What if talking about racism was as easy as baking a cake, frying plantains or cooking rice? The Antiracist Kitchen: 21 Stories (and Recipes) is a celebration of food, family, activism and resistance in the face of racism. In this anthology featuring stories and recipes from 21 diverse and award-winning North American children’s authors, the authors share the role of food in their lives and how it has helped fight discrimination, reclaim culture and celebrate people with different backgrounds. They bring personal and sometimes difficult experiences growing up as racialized people.
I opened the cover of this book with a big helping of skepticism. How does a book combine recipes – and stories on racism? What middle-grader is interested in a book on either topic, let alone the awkward combination? Is a middle-grader really going to seize the book and carry it into the kitchen to try cooking fried bologna and ketchup pizza? Are their parents going to let them? And except for readers who find their own ethnicity represented in one of the stories (which range from Cherokee to Mexican, Nigerian to Korean), will anyone else (the kids who most need it) relate? Since when does a book purporting to be for middle-grade readers have a 56-word glossary with gobsmackers like “allyship,” “cultural genocide,” “white supremacy,” “mass incarceration” and “food desert” – never mind “offal” and “pemmican?” Finally, how naturally does a book on food break into sections labelled “Reclaim, Resist, Restore, Rejoice?”

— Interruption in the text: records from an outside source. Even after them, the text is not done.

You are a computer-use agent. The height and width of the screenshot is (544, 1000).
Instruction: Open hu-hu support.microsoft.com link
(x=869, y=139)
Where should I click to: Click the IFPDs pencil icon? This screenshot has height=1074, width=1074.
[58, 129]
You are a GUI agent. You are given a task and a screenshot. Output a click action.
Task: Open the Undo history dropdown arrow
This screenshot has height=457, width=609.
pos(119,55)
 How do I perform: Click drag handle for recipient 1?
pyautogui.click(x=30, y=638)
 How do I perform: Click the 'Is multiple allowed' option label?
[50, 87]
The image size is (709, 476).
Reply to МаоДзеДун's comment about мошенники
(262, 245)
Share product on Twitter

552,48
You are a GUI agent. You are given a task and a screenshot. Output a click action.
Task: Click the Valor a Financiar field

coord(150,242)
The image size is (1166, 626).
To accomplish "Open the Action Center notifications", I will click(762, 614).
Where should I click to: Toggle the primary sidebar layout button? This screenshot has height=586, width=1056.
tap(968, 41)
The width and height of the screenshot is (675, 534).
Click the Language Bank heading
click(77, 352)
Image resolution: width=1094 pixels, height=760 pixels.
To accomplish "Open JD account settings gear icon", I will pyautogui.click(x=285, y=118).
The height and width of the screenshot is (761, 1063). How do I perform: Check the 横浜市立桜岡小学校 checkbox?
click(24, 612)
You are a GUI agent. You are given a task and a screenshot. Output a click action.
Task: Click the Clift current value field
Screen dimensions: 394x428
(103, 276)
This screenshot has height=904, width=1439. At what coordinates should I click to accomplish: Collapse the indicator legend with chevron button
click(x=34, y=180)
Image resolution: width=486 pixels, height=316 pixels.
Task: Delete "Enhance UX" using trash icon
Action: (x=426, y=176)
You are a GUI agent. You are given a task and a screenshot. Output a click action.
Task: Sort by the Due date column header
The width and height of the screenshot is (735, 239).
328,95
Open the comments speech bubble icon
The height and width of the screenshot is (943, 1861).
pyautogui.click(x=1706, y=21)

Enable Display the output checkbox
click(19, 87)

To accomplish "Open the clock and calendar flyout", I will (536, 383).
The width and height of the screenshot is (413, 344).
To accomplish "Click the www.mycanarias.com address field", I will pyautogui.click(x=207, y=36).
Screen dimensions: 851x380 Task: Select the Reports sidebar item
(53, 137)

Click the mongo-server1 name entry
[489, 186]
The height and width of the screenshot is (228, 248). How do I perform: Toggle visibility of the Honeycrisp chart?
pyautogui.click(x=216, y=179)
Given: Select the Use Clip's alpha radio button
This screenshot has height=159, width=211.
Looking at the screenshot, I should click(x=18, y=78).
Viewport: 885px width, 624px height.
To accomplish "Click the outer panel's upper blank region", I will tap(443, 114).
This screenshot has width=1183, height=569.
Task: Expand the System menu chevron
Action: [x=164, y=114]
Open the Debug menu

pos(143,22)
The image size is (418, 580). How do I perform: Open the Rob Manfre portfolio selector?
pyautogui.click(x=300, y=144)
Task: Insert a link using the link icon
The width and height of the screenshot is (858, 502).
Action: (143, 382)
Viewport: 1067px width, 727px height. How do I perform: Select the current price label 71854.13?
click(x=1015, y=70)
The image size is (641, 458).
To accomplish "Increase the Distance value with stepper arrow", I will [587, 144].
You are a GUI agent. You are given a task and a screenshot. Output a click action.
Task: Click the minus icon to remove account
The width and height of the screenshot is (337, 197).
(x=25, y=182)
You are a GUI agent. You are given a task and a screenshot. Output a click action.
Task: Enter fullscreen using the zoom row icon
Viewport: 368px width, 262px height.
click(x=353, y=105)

Being a collection of stories by 21 different authors (six of them male), naturally the quality of the stories varies. Some are poignant, some are stirring, some are on the weak side. The best ones reach out and touch a reader of any color or experience; they offer teachable moments and memorable anecdotes.
I’m planting some small black Cherokee Trail of Tears beans in my garden. This bean is so named because Cherokees carried it with them when they were illegally forced to leave their ancestral homelands and walk more than a thousand miles to Indian Territory.
“There are no such things as green bananas. They are supposed to be yellow,” said Mrs. D.
I stood beside her feeling embarrassed and said nothing, too scared to tell her that she was wrong, that my family bought green bananas every Saturday at the Caribbean food market. That we ate boiled green bananas with yam, coco and dumplings.
Some of the grownups are not ready for you. Because they stop talking and just stare. And suddenly you remember that you are the only Black kid on the property.
Your friend takes you to the table for a plate, but there are green olives on the deviled eggs. And, even worse, your friend’s mom’s best friend runs over to say, “I heard you were coming, so I brought you some fried chicken, and there’s also some watermelon and…”
And now everyone is staring at you, and you’ve never been so not hungry in your entire life.
Instead of eating lunch with everyone, I ate in the bathroom where no one could see me. Every day, I begged Mom to make me a cheese sandwich so I could fit in with everyone… Then all the kids at school could shut up about my lunch. Except part of me knew that no matter what I had in my lunch bag, I’d still be the target. That’s what came with being the only Chinese kid at school.
Suffice it to say the book’s premise is a noble idea, most of the stories are well worth reading (perhaps aloud in class?), the recipes may inspire the occasional kid to cook, and – just maybe – the heavy-handed material on “racism, tolerance, allyship, empathy, restoration, stereotypes…” might enlighten some.